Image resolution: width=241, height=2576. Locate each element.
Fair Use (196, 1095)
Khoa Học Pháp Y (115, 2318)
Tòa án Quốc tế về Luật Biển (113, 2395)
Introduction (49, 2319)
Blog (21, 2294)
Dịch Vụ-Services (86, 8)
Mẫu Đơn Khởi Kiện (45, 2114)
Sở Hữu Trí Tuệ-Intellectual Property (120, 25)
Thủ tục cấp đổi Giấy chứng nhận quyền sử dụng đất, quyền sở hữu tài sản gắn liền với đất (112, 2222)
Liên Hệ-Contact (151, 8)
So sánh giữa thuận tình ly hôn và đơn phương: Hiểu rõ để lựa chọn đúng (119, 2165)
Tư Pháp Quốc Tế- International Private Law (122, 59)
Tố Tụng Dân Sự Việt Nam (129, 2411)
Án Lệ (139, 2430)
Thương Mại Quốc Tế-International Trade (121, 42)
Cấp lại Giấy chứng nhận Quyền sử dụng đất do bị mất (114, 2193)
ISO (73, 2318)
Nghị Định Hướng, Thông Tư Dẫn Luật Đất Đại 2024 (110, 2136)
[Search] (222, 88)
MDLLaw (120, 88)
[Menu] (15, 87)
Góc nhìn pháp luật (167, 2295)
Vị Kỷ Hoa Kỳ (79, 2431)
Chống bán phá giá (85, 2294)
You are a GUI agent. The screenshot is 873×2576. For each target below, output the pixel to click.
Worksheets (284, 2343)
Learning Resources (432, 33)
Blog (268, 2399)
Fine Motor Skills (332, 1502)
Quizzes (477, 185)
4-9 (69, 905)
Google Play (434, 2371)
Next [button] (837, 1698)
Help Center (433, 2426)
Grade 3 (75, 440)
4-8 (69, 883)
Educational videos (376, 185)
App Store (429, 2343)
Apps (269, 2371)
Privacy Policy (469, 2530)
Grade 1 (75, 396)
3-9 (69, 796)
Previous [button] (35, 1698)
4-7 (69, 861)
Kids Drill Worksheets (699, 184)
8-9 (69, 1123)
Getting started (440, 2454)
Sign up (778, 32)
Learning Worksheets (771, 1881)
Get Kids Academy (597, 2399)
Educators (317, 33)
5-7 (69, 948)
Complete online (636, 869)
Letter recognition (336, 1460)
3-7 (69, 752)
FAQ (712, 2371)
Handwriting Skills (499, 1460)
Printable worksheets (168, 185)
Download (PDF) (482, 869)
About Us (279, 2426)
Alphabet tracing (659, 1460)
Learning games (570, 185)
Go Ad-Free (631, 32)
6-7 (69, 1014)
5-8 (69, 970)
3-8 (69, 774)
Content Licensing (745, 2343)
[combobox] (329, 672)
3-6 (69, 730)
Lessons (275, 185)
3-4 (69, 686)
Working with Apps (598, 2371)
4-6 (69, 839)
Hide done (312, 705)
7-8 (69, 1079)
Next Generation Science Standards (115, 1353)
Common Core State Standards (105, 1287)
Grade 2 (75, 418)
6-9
———
▸ Problem details: Word for word, please return the lines from the one containing "Sở Hữu Trí Tuệ-Intellectual" through the end of the listing, both ends included, and nothing else.

▸ Response to the task:
Sở Hữu Trí Tuệ-Intellectual Property (120, 25)
Thủ tục cấp đổi Giấy chứng nhận quyền sử dụng đất, quyền sở hữu tài sản gắn liền với đất (112, 2222)
Liên Hệ-Contact (151, 8)
So sánh giữa thuận tình ly hôn và đơn phương: Hiểu rõ để lựa chọn đúng (119, 2165)
Tư Pháp Quốc Tế- International Private Law (122, 59)
Tố Tụng Dân Sự Việt Nam (129, 2411)
Án Lệ (139, 2430)
Thương Mại Quốc Tế-International Trade (121, 42)
Cấp lại Giấy chứng nhận Quyền sử dụng đất do bị mất (114, 2193)
ISO (73, 2318)
Nghị Định Hướng, Thông Tư Dẫn Luật Đất Đại 2024 (110, 2136)
[Search] (222, 88)
MDLLaw (120, 88)
[Menu] (15, 87)
Góc nhìn pháp luật (167, 2295)
Vị Kỷ Hoa Kỳ (79, 2431)
Chống bán phá giá (85, 2294)
You are a GUI agent. The screenshot is 873×2576. For each target below, output the pixel to click.
Worksheets (284, 2343)
Learning Resources (432, 33)
Blog (268, 2399)
Fine Motor Skills (332, 1502)
Quizzes (477, 185)
4-9 (69, 905)
Google Play (434, 2371)
Next [button] (837, 1698)
Help Center (433, 2426)
Grade 3 (75, 440)
4-8 (69, 883)
Educational videos (376, 185)
App Store (429, 2343)
Apps (269, 2371)
Privacy Policy (469, 2530)
Grade 1 (75, 396)
3-9 (69, 796)
Previous [button] (35, 1698)
4-7 (69, 861)
Kids Drill Worksheets (699, 184)
8-9 (69, 1123)
Getting started (440, 2454)
Sign up (778, 32)
Learning Worksheets (771, 1881)
Get Kids Academy (597, 2399)
Educators (317, 33)
5-7 (69, 948)
Complete online (636, 869)
Letter recognition (336, 1460)
3-7 (69, 752)
FAQ (712, 2371)
Handwriting Skills (499, 1460)
Printable worksheets (168, 185)
Download (PDF) (482, 869)
About Us (279, 2426)
Alphabet tracing (659, 1460)
Learning games (570, 185)
Go Ad-Free (631, 32)
6-7 (69, 1014)
5-8 (69, 970)
3-8 (69, 774)
Content Licensing (745, 2343)
[combobox] (329, 672)
3-6 (69, 730)
Lessons (275, 185)
3-4 (69, 686)
Working with Apps (598, 2371)
4-6 (69, 839)
Hide done (312, 705)
7-8 (69, 1079)
Next Generation Science Standards (115, 1353)
Common Core State Standards (105, 1287)
Grade 2 (75, 418)
6-9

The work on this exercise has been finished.